— start of Data lines —

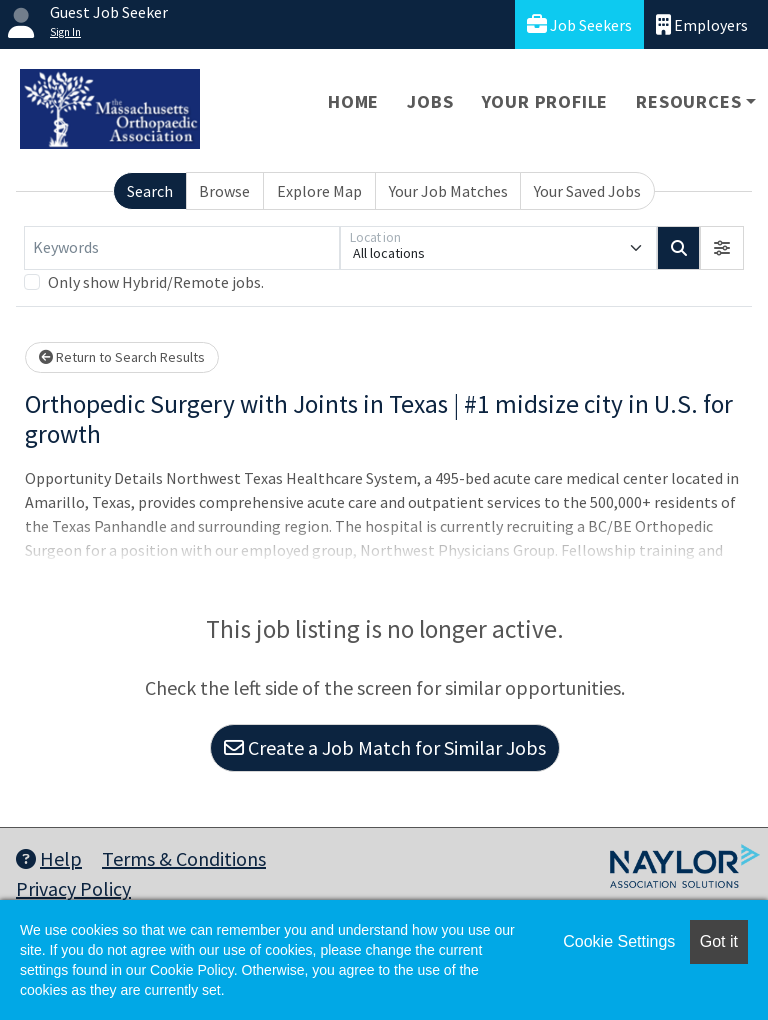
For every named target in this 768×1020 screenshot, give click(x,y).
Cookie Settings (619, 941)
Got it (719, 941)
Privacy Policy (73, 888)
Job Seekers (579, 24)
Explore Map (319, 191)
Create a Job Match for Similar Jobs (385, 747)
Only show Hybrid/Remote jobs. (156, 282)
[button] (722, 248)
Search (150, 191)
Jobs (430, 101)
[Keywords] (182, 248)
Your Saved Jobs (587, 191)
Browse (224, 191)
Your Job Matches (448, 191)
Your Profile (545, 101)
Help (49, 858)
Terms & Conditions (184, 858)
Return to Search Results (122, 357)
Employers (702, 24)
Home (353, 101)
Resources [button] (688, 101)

— end of Data lines —

◆ **Set task**:
Copy all of the material above word for word, leaving out the picture.

◆ **The solution**:
For every named target in this 768×1020 screenshot, give click(x,y).
Cookie Settings (619, 941)
Got it (719, 941)
Privacy Policy (73, 888)
Job Seekers (579, 24)
Explore Map (319, 191)
Create a Job Match for Similar Jobs (385, 747)
Only show Hybrid/Remote jobs. (156, 282)
[button] (722, 248)
Search (150, 191)
Jobs (430, 101)
[Keywords] (182, 248)
Your Saved Jobs (587, 191)
Browse (224, 191)
Your Job Matches (448, 191)
Your Profile (545, 101)
Help (49, 858)
Terms & Conditions (184, 858)
Return to Search Results (122, 357)
Employers (702, 24)
Home (353, 101)
Resources [button] (688, 101)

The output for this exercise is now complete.